•Sensex soars 454 pts; slips 2% during Nov F&O series
•RIL zooms 6% as board approves restructuring plan
•Bajaj Auto’s m-cap falls below Rs 1-trillion mark
•India Inc to show significant EBITDA growth in next 12-18 months, says Moody’s
Equity markets ended the last day of the November F&O series on a strong note, courtesy a solid 6 per cent rally in the Reliance Industries stock. The BSE Sensex zoomed 454 points, or 0.78 per cent, to end at 58,795. Over 90 per cent of this gain was contributed by RIL.
The NSE Nifty, meanwhile, ended 121 points higher at 17,536. During the monthly derivatives series, however, both benchmarks slipped around 2 per cent each.
The shares of Mukesh Ambani-led Reliance Industries ended as the top gainer on the benchmark indices today after the company’s board approved a restructuring scheme to transfer gasification undertaking into a wholly-owned subsidiary.

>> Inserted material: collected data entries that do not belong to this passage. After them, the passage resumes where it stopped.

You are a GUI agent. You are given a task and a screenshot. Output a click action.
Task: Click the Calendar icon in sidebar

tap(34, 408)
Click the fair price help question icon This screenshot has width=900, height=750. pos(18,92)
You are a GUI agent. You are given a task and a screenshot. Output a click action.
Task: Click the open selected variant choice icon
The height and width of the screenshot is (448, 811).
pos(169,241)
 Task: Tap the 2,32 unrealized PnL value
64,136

Divis Labs, ITC, Infosys, Tata Consumer Products, and Tech Mahindra were some of the other top gainers on the Nifty today, all up in the range of 1 per cent to 2.5 per cent.

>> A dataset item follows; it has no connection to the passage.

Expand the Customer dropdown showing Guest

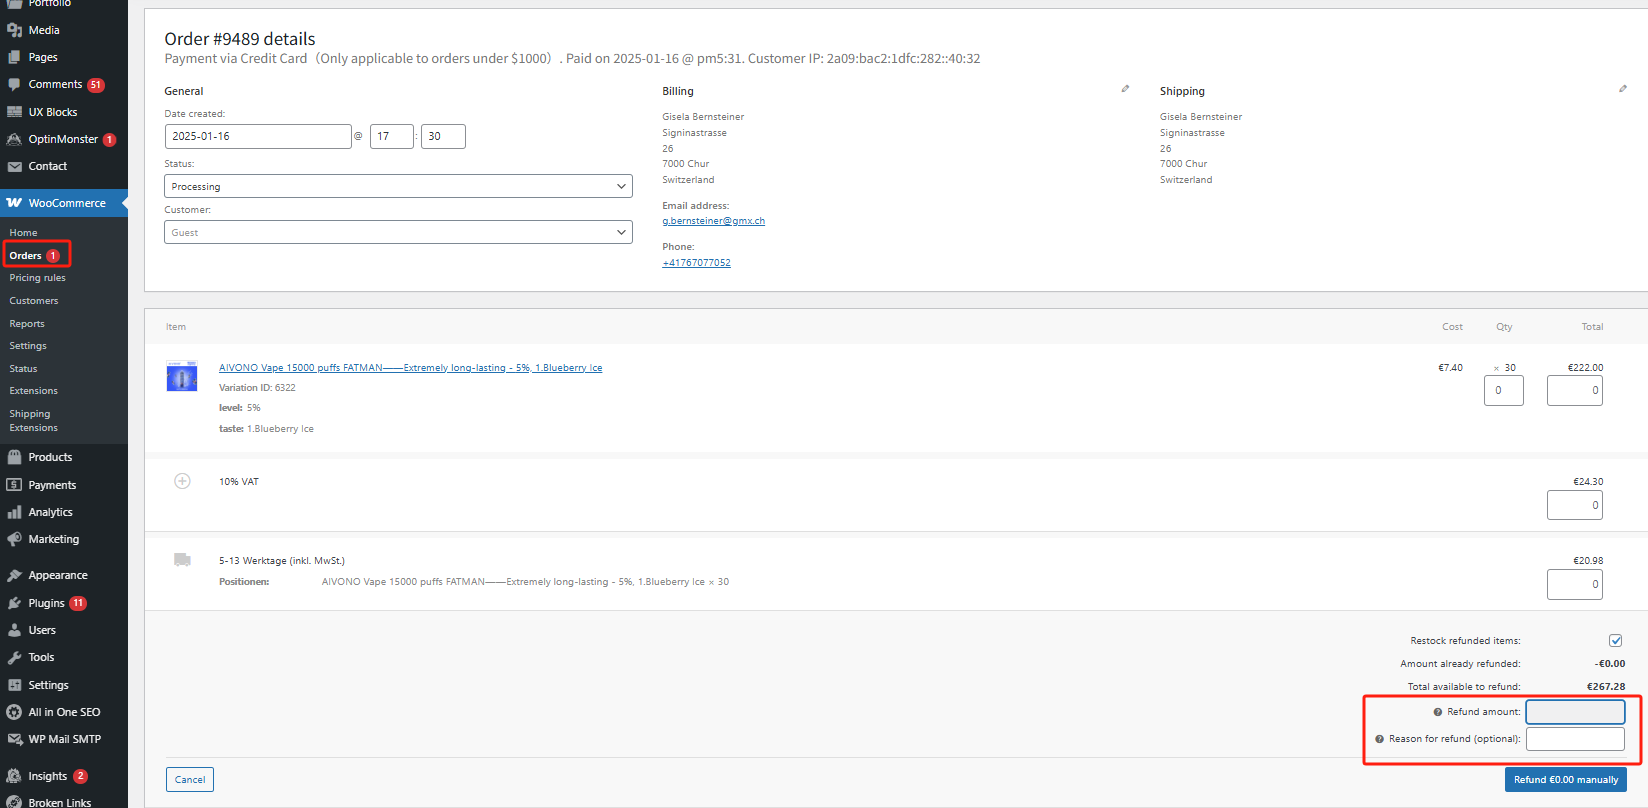pos(398,233)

The top laggards were Maruti Suzuki, Britannia Industries, IndusInd Bank, Indian Oil Corporation, and HUL. These stocks fell by up to 1 per cent on the 50-share index.
The MidCap and SmallCap indices also rose in tandem with the benchmarks today, rising 0.7 per cent and 0.9 per cent, respectively, on the BSE.

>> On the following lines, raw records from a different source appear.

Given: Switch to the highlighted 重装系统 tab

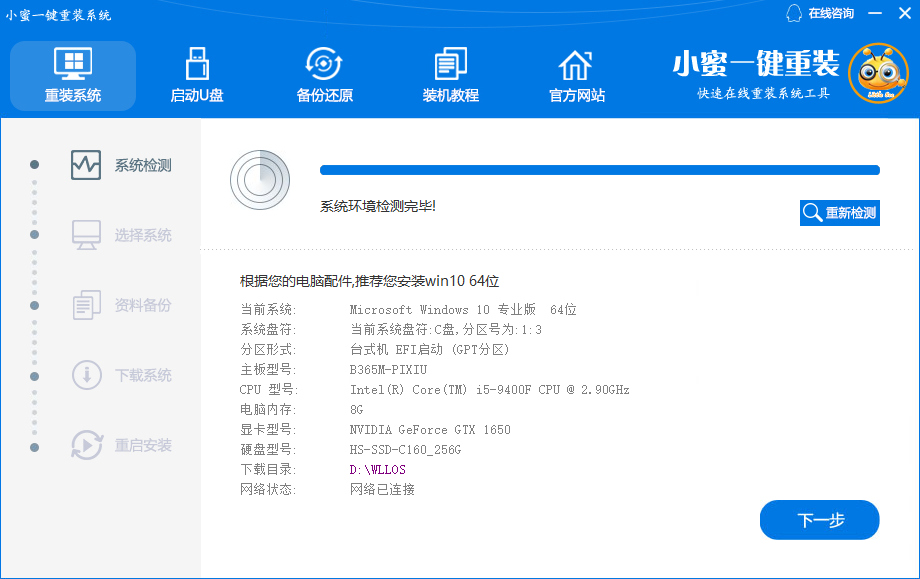Looking at the screenshot, I should (72, 75).
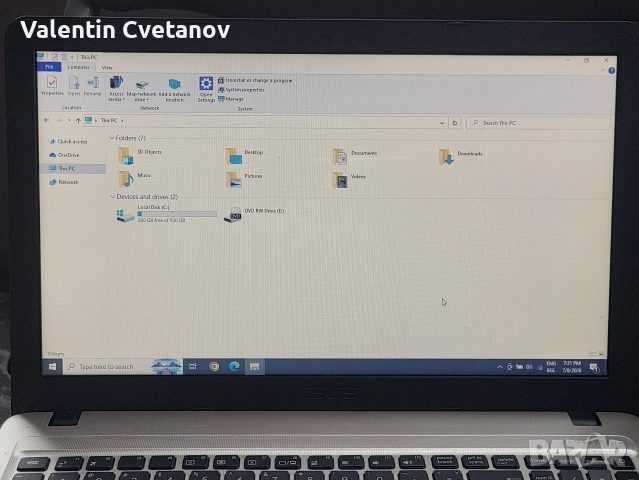Open the File menu tab
Image resolution: width=639 pixels, height=480 pixels.
coord(49,67)
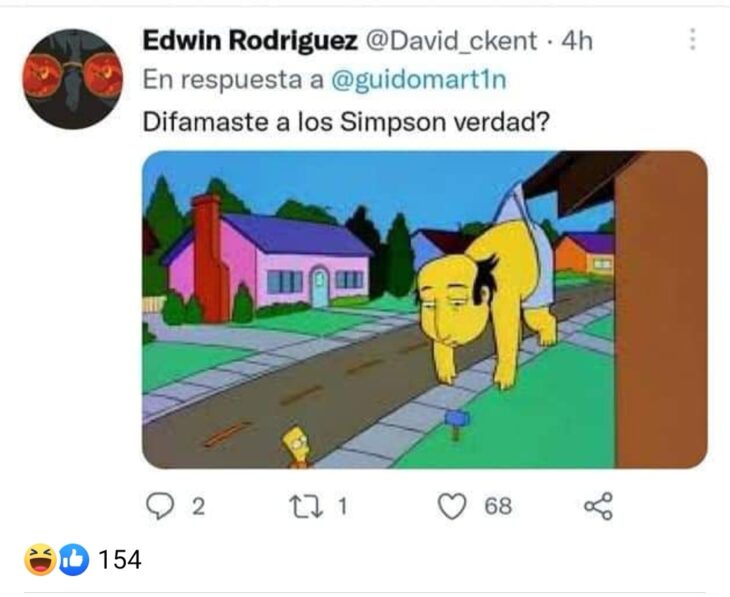
Task: Click the retweet count number 1
Action: (342, 507)

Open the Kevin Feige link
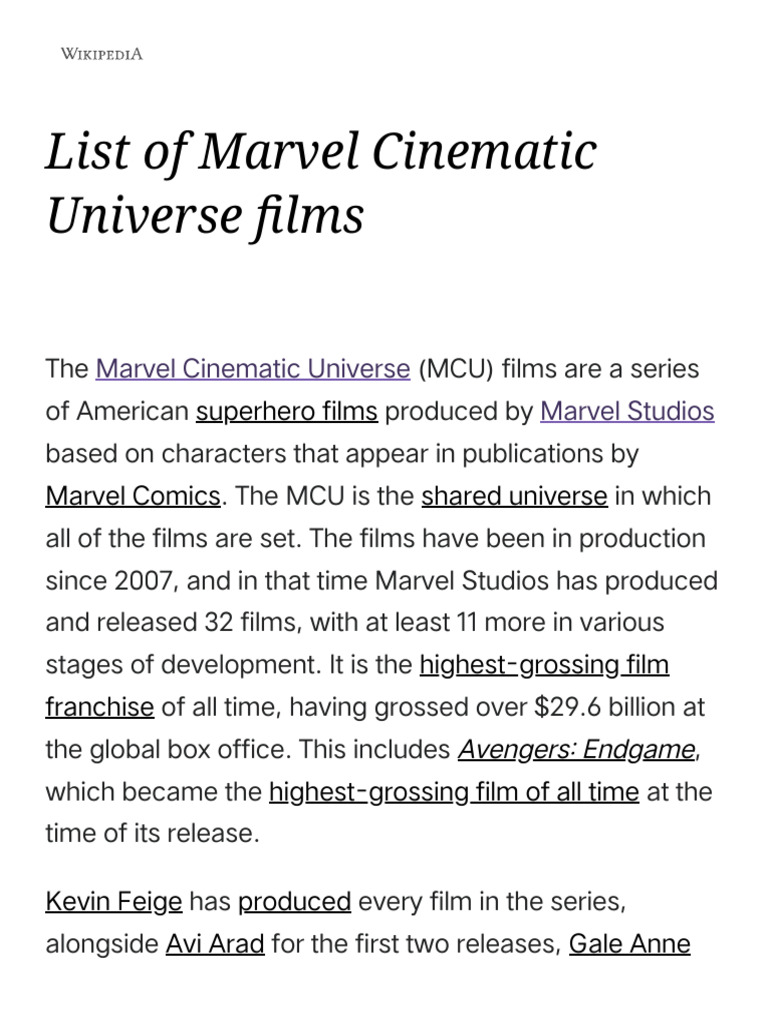pyautogui.click(x=114, y=902)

Sectorally, the Nifty Realty index gained 2 per cent, while the Nifty Auto index was down 0.5 per cent.
And before we close, here are some of the top developments of the day:
•Ahead of Bajaj Auto’s removal from the BSE Sensex, the company’s shares hit their lowest level since December 28, 2020, in intra-day trade today. During the past month, Bajaj Auto has underperformed the market, falling 10 per cent during the period. This has brought the company’s market cap below Rs 1 trillion.
•Separately, after Paytm shares plunged over 41% in 2 days, anchor investors BlackRock and Canada Pension Plan Investment Board reportedly bought more on Tuesday and Wednesday.
•Meanwhile, global agency Moody’s expects Indian companies to show significant growth in EBITDA over the next 12-18 months on the back of a strong consumer demand and high commodity prices.
•Lastly, Credit Suisse expects double-digit growth in credit off-take during the second half of the current financial year on the back of improving demand and banks’ risk appetite. The brokerage is bullish on ICICI Bank, Axis Bank, HDFC Bank, and SBI.